2.旧友

2.旧友

3人は会場を後にした。タクシーに乗り込み行き先を告げた。


 いや〜久しぶりだったなあ。


 ずるいわ!もともと誰だか分かっていたってわけね。


少女はずっと溜め込んでいたイライラを露わにした。いつもは優雅にプライベートジェットで旅をしていたが、単独行動だったのでそうもいかない。しかも、エコノミークラスしか予約が取れず、出国前から機嫌の悪さは絶好調であった。


 悪い、悪い。僕の耳は一度聞いた声は忘れないからね。素人が多少声色を変えたところで同じことだよ。


左手の人差し指を立てながら、満面のドヤ顔を見せた。


 もうその自慢、何度目?同じこと何回も言うなんてパパももうオジサンね!


 おいおい、オジサンって、僕はまだ…。


 そんなことはどうでもいいわ。さっきの色んな事情って何かしら。おじいさんとおじさんが、国を跨いで追いかけっこする理由を教えてもらえる?

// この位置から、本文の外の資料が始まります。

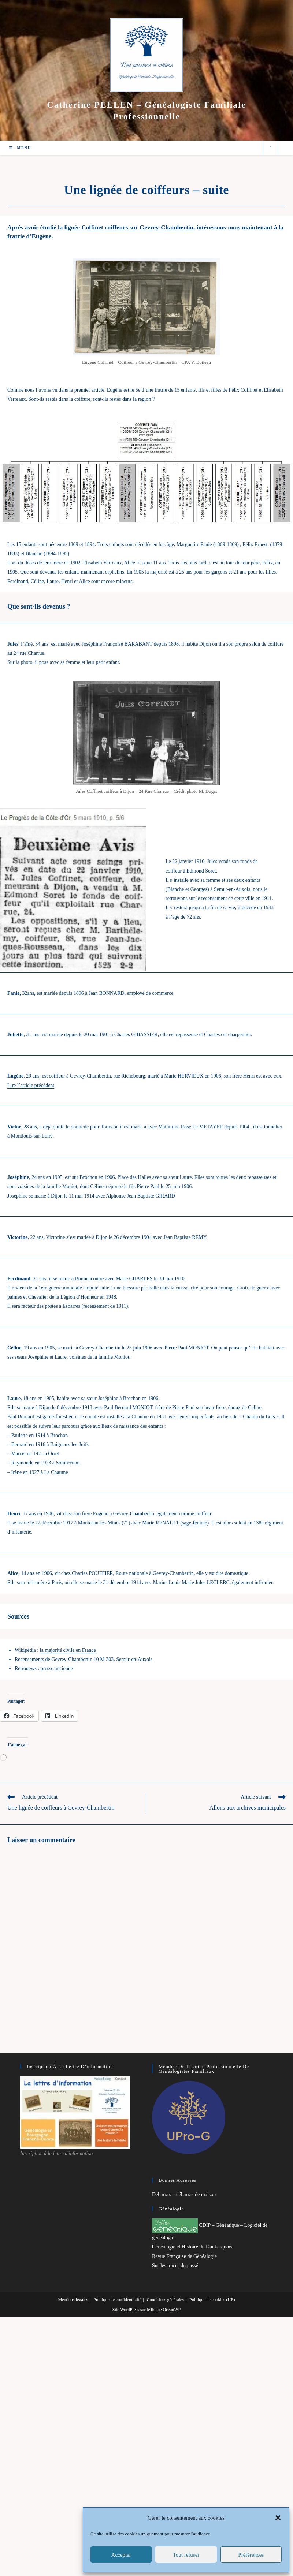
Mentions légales (73, 2299)
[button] (278, 2517)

これでもかと不満を込めた言い回しで、語気鋭く詰め寄った。


 わかったよ。僕が悪かった。ちゃんと話そう。


タイミングが良いのか悪いのか、着信音が鳴った。


 どうやら、こっちの説明が先みたいだね。

 …はい。


 やあ、ロンド。君が出るなんて珍しいじゃないか。


 自分のせいで娘が叱られるっていうのに、黙って見ている親なんて最低だろ?


 ほう。何か叱られることをした心当たりでも?

 

 んー。人に会いに行っただけ…だからなぁ。


 そうやってまたはぐらかすんだな。まあ久しぶりに先生と会えて良かったじゃないか。ところで、捜査は進んでいるのか?


 まずまずかな。


 成果を出せば今回のことは不問にするよう、私から言っておこう。だが何もなしでは、さすがの私でもどうしようもない。頑張れよ。


 親会社様からの応援メッセージ、痛み入るよ。


 はは、相変わらずの口ぶりだな…元気そうでなによりだ。じゃあ。


黙ってそのまま終話ボタンを押した。